The request:
Rewrite every line of the listing below, requests included, and shift each coordinate in the answers by adding 108 to both numbers. Leave the pictures out of your answer.
-- Begin Supplied data --
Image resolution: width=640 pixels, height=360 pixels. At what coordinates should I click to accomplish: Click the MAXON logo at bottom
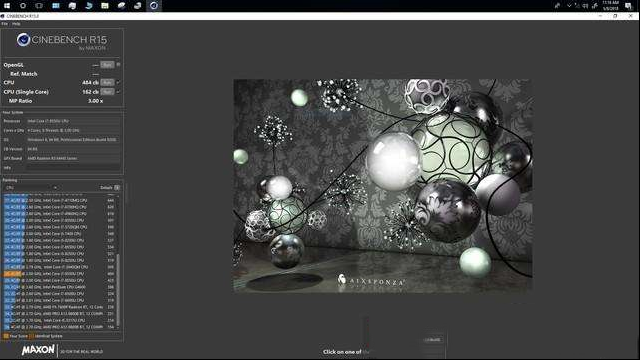coord(38,350)
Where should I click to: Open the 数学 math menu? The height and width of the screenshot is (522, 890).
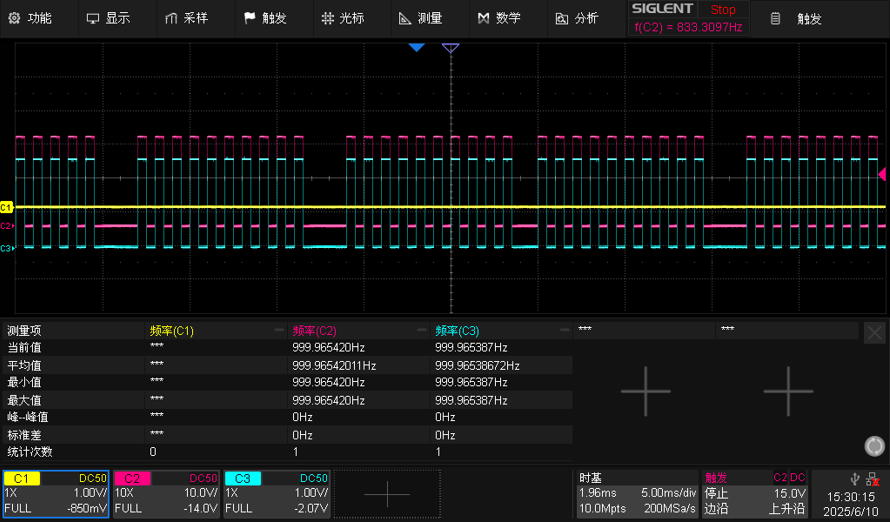coord(499,19)
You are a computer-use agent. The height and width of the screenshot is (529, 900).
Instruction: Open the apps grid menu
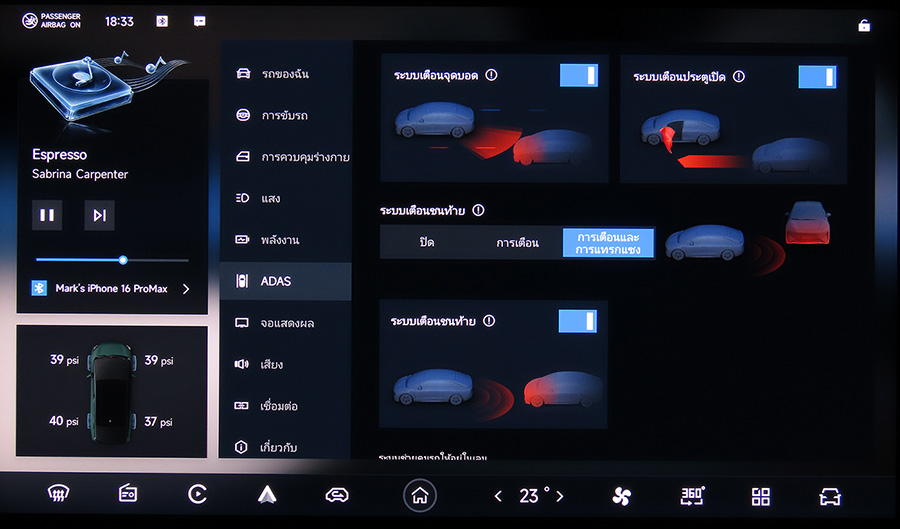pos(761,496)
-- End Supplied data --
Complete answer:
Image resolution: width=640 pixels, height=360 pixels. At what coordinates should I click to accomplish: Click the MAXON logo at bottom
coord(146,458)
Where should I click to: Open the 数学 math menu? The height and width of the screenshot is (522, 890).
coord(607,127)
You are a computer-use agent. The height and width of the screenshot is (529, 900).
Instruction: Open the apps grid menu
pos(869,604)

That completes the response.